Topu topu iki aya sığan ve ülkenin kaderini değiştirdiği tartışılmaz, baş döndüren bir seçim süreci yaşadık.
Kimse adil bir yarış olduğunu söyleyemez. AKP ve Erdoğan'ın iktidarda olmanın bütün nimetlerinden sonuna kadar yararlandığı doğrudur.
Seçim süreci boyunca içimize işleyen, "hile yapacaklar" endişesi oy sayım işlemine geçildiği andan itibaren zirveye ulaştı.
Milyonlarca oyun sahibi ve takipçisi olan muhalif seçmen, 24 Haziran gecesi seçimlerde hile yapıldığını düşünüyor. Ama kanıtlayamıyor, çözüm bulamıyor, sonuca inanmak istemiyor.
Milyonlarca kırgın, öfkeli ve mutsuz insan kendi dünya görüşleri için bu sistemin içinde bütün seçeneklerin tükendiğini düşünüyor.
Seçim kampanyaları boyunca sonuçların maniple edileceğini, ancak sandıklara sahip çıkılırsa kazanılacağını yineleyen muhalefet partisi CHP yetkililerinin ve Cumhurbaşkanı adayı Muharrem İnce'nin yanıtlaması gereken sorular var.
Herkesten önce sonuç alacağız diyerek son derece iddialı olduğunuz Adil Seçim Platformu niye çalıştırılamadı? Saldırıya mı uğradı, yoksa teknik olarak yetersiz miydi?
AA verilerine göre; AKP ve Erdoğan'ın açık ara önde olduğu, sokaklarda kutlamaların başladığı saatlerde basın toplantısı düzenleyerek "Kimse erkenden davul zurna çalmasın, ikinci tur kesin öndeyiz” diyen Bülent Tezcan, Tuncay Özkan, İstanbul İl Başkanı Canan Kaftancıoğlu ve diğer partililer gözümüze baka baka yalan mı söylediniz?
Adil Seçim ve CHP seçim sistemine tüm ıslak imzalı tutanaklar girilerek sonuçlar hesapladınız mı?
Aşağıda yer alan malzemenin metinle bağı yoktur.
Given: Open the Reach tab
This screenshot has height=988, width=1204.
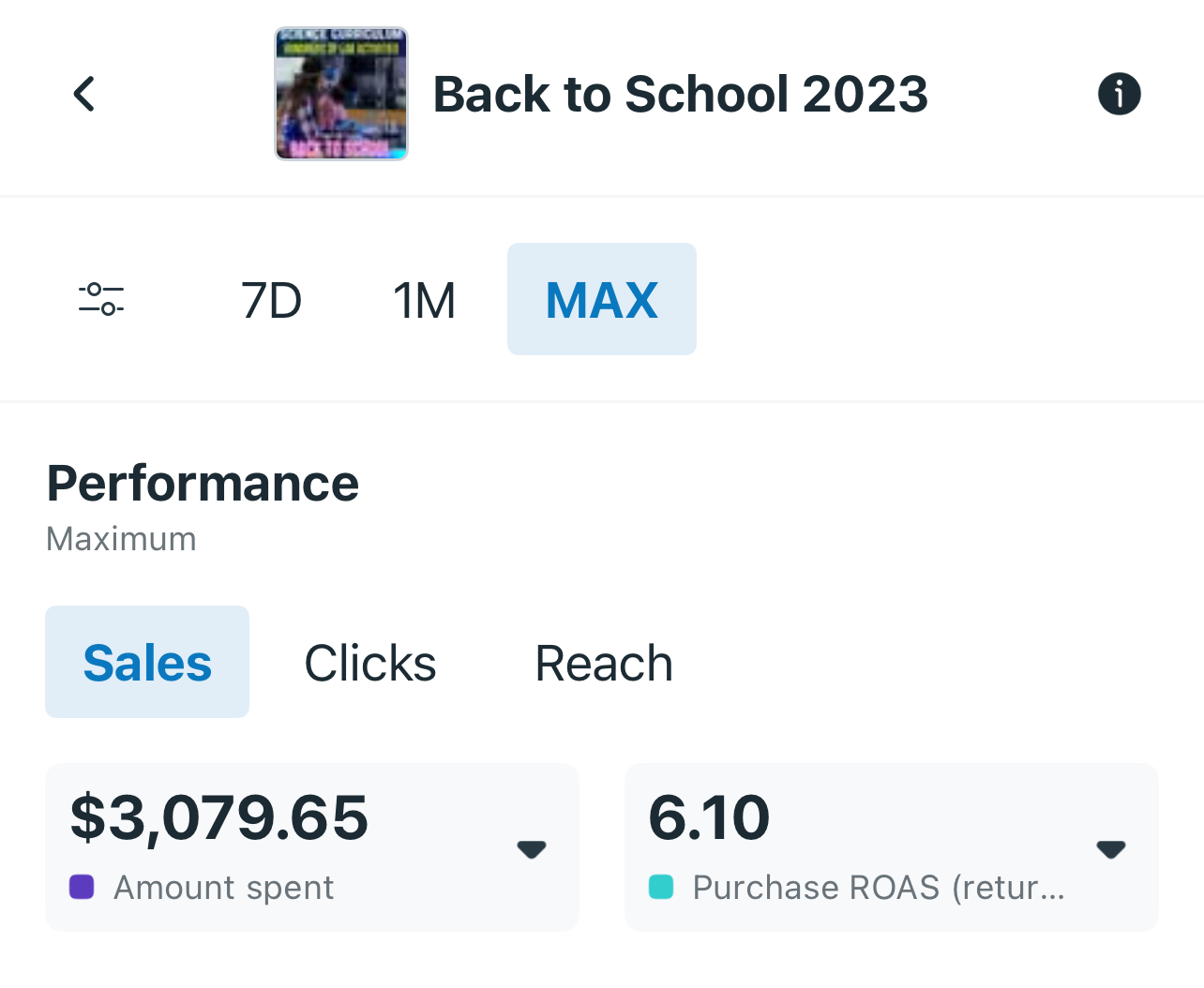Looking at the screenshot, I should [x=604, y=663].
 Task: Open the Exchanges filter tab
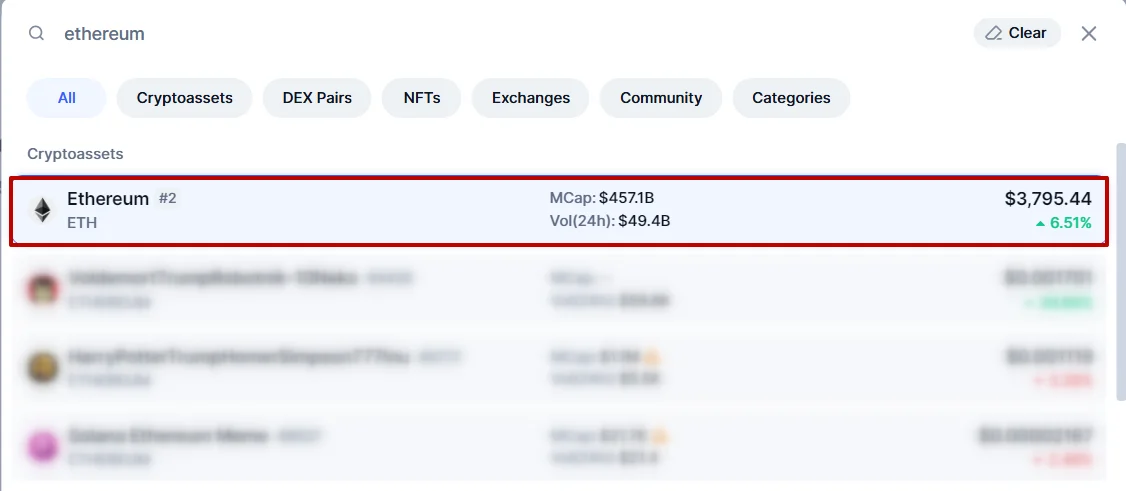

Hesapladıysanız elde ettiğiniz sonuçları niye paylaşmadınız?
Ve Sayın Muharrem İnce;
49 günlük seçim kampanyanız boyunca bitmez tükenmez enerjiniz, tespitleriniz vaatleriniz söylemleriniz, hazır cevaplığınız ve esprilerinizle bu baskın seçimin güven veren, gülen yüzü oldunuz. Meydanları hınca hınç dolduran bir ilgi ve sempati kazandınız. Umudunu yitirme noktasında olan muhalif seçmene umut oldunuz ışık oldunuz.
Ancak;
Dün gece İsmail Küçükkaya'ya mesaj atacağınıza; "@vekilince bitti demeden bitmez" diyerek bir şey demeniz için size nerdeyse yalvaran twitterdaki milyonlarca takipçinize bir kaç tweetle bir açıklama yapamaz mıydınız? Sizden yapmanızı beklediği açıklama gelmeyince kaçırıldığınız, tutuklandığınız, eşinizle tehdit edildiğiniz gibi komplo teorilerine inanacak hale gelmelerinde sessiz kalışınızın etkisi sizce yüzde kaçtır?
Basın toplantınızda, "Sonucu değiştirecek kadar oy çalmış olamazlar" dediniz. Yani biz anlamadık, hile var mı yok mu? Nerde ne kadar oyumuz çalındı, bilgi verecek misiniz?
Son olarak, siz ve CHP, "Aman ha! Sandıkları bırakmayın, oylarınıza sahip çıkın" dediğiniz için, sandık başlarında, seçim kurulları önünde her türlü baskıya direnen, parti yetkililerinizin, "Demokrasinin gereği, tahriklere kapılmayın" diyerek “Boşuna çabaladınız” anlamına gelecek bir açıklamayla, sizin de sessiz kalarak evlerine gönderdiğiniz insanların bir dahaki seçimde sandık başında bu kadar kalabalık inançlı ve duyarlı olmaları konusunda ikna edebilecek misiniz?
Her şeye rağmen bu halk size bir misyon yükledi...
Gerçekten milyonların önünde yürüyecek misiniz?